I posted this problem to the Go forum, and the response was the latest version of Go (at that time) “fixed” that problem, but you had to write your code using modules, which wasn’t shown how to do. It just became too big a PITA for me to be bothered with, so I just gave up on Go (for now).

And that’s another thing which has made me appreciate Rust.

Rust is a very pedantic language, and hard to learn, but they know that. It has excellent documentation, which for allot of people, is still not enough to understand how to actually program real situations the Rust way. But they took my original code, and between 4 or 5 people, rewrote or tweaked specific sections to create the current version in the gist. So that implementation is a group effort, from some Rust gurus, to do stuff to my original code that’s nowhere in the written documentation.

But again, Rust has way more years of people-development-hours (and now a Foundation) behind it compared to Crystal, and it shows.

But Crystal is sooo much easier to program in. For ME this is the one area of functionality I’m waiting on more than anything else for it to improve in.

1 Like

Big Specific Wish/Feature for Parallelism.
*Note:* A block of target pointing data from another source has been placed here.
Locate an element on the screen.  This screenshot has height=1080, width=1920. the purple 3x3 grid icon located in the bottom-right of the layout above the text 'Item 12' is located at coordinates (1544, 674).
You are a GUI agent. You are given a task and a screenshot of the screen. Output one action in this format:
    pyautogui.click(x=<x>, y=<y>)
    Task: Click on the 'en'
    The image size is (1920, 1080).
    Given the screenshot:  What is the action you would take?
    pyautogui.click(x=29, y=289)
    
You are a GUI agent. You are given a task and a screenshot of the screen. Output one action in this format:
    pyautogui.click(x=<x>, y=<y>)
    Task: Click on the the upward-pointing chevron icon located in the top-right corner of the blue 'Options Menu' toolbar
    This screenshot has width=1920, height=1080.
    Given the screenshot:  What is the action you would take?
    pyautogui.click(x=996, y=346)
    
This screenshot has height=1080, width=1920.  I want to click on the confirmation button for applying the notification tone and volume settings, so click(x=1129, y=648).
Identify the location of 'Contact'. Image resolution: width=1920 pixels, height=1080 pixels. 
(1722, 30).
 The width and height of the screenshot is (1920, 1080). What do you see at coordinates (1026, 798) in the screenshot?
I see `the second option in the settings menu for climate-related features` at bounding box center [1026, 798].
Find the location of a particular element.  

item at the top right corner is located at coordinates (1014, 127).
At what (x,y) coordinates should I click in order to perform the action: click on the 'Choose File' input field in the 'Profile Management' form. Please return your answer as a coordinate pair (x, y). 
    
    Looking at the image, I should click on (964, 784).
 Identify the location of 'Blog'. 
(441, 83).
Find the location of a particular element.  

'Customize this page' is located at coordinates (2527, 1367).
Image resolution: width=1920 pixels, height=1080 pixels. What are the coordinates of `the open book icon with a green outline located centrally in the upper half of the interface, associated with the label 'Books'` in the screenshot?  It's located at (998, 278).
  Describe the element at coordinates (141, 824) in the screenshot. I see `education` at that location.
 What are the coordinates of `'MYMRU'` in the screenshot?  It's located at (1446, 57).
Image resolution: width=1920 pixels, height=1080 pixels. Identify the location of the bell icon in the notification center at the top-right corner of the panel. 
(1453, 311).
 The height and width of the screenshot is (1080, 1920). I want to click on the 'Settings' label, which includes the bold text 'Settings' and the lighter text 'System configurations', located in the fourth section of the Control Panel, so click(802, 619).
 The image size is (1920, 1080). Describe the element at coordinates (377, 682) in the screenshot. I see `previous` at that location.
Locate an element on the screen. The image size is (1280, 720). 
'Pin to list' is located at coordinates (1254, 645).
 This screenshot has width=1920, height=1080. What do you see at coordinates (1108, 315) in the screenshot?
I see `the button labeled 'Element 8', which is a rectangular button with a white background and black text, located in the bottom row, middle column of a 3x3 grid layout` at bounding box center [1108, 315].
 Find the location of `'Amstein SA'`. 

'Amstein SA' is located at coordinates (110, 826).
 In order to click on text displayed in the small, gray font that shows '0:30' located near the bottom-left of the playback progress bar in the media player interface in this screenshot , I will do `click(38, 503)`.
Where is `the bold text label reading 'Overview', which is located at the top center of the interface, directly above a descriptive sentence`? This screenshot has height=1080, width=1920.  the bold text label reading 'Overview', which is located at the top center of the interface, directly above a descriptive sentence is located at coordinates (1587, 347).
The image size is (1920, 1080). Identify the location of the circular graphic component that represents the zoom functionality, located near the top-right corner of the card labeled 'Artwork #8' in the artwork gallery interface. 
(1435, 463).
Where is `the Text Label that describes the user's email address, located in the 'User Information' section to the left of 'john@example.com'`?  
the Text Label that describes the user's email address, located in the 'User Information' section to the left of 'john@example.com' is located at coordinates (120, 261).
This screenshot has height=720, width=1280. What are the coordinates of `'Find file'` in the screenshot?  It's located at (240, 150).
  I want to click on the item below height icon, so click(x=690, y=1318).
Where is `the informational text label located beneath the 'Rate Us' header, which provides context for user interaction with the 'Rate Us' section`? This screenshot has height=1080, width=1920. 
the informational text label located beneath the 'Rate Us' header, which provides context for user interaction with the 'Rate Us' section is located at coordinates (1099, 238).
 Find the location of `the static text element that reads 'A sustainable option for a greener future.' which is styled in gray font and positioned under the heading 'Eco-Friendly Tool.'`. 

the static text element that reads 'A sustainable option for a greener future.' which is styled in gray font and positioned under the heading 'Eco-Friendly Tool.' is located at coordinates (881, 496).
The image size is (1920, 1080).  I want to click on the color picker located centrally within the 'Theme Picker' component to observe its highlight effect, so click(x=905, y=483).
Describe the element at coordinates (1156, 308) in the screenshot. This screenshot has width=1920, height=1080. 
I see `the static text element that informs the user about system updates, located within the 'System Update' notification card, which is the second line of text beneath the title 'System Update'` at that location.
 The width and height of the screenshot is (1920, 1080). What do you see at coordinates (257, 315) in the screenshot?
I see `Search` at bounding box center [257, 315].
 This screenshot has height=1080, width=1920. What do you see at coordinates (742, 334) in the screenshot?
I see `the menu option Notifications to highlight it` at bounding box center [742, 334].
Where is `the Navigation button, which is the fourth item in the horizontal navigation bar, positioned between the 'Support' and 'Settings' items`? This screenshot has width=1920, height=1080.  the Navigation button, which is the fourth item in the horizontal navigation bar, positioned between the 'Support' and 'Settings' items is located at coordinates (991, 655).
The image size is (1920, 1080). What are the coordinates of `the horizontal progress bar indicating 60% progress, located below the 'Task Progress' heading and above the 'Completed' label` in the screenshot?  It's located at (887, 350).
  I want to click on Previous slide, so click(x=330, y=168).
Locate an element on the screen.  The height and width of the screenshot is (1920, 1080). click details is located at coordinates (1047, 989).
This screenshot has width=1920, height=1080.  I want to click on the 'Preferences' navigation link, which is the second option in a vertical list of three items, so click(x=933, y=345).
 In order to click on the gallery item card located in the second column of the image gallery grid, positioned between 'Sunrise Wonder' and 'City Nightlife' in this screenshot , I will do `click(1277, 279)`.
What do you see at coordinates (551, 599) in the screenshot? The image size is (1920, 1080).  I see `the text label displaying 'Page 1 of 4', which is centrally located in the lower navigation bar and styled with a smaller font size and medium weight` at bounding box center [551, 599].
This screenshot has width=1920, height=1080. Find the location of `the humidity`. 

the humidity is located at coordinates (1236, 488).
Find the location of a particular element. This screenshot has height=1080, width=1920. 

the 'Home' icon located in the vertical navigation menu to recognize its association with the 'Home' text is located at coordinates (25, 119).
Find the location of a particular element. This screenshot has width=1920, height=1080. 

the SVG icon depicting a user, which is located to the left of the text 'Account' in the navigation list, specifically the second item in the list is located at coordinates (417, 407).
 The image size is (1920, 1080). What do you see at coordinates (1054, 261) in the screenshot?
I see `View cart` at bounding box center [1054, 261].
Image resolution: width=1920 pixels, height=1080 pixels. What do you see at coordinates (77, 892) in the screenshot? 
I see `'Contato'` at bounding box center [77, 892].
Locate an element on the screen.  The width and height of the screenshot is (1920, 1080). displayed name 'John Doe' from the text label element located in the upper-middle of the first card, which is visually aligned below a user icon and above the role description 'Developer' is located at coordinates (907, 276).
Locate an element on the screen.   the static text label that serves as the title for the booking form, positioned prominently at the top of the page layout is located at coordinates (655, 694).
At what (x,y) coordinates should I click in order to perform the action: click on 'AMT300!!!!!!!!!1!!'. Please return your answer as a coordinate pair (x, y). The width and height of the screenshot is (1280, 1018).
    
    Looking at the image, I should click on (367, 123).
Eliminate use of CRYSTAL_WORKERS=n to set number of useable threads at runtime.

$ CRYSTAL_WORKERS=8 ./your_program

This is very user unfriendly, looks ugly, requires the user to know how many threads are useable on each system the code is to run on, and no other language requires its users to do anything like this. The default should be to use all the available threads on a system.

Please search GOMAXPROCS on the Internet. I’m not saying being able to configure this is good, but the claim that no other language does this is false.

The point is to make doing parallel processing better (simpler, easier, faster) for users. Whether some other languages force their users to do something similar (maybe to be mathematically accurate I should have said ...I am aware of) doesn’t change the point.

As a user, it’s just cumbersome and annoying to have to do this (and sometimes I forget). ALL of the languages I have personally used don’t require you to do this.

1 Like

If you add export CRYSTAL_WORKERS=8 to your shell config file, such as ~/.zshrc or ~/.bashrc, you won’t need to specify it every time.

I’d be very careful with such a default. I don’t think there is a reasonable default that fits for all use cases. Some applications are fine and most efficient with a minimal number of threads. Others require as many as possible for maximum efficiency. But then there’s also limitations on shared system resources.

I totally agree that it’s not very user friendly that you have to use an environment variable. But multithreading is only a preview feature right now, therefore it should be acceptable to require some extra config.

For the future, we’ll have to iterate on ideas how this can be improved. For example, I could imagine offering different thread-allocation strategies that can be selected at compile time (potentially still allowing runtime override).

3 Likes

For the future, we’ll have to iterate on ideas how this can be improved. For example, I could imagine offering different thread-allocation strategies that can be selected at compile time (potentially still allowing runtime override).

I can definitely see it being possible to set up completely new thread pools during runtime. I’m doing some exploration around this in my nested_scheduler shard that I hope some day will give inspiration for #6468. For that issue to be solved it will need to be possible (and default) to work inside the current pool of threads, but it turned out easier as a first step to get something to work with to instead always create new threads.

GitHub - yxhuvud/nested_scheduler: Shard for creating separate groups of fibers in a hierarchical way and to collect results and errors in a structured way. for reference. It is missing a lot of features yet, I havn’t yet built support for collecting values or even exceptions, and cancellation/deadlines is pretty far out too. And I imagine there will be a lot of variations of wanted strategies to handle all of that - sometimes people want results, sometimes not, etc.

3 Likes

Each program has it’s own design considerations.
One needs workers = Cpu.count.
Another needs workers = 2 * disks.
Some prefer low worker counts because they don’t do many parallel operations.

Crystal seems to prefer low resource usage or not hogging the entire system or both.
For some applications this is correct. Others the norm is to hog the entire system (webserver).

Perhaps there should be an optional per program override for the default number of workers

# Only used if the environment variable is empty
CRYSTAL_WORKERS_DEFAULT = ->() { ... }
# or
Thread.workers_default = ->() { 128 }
# or
Scheduler.workers_default = ..
# or
...
4 Likes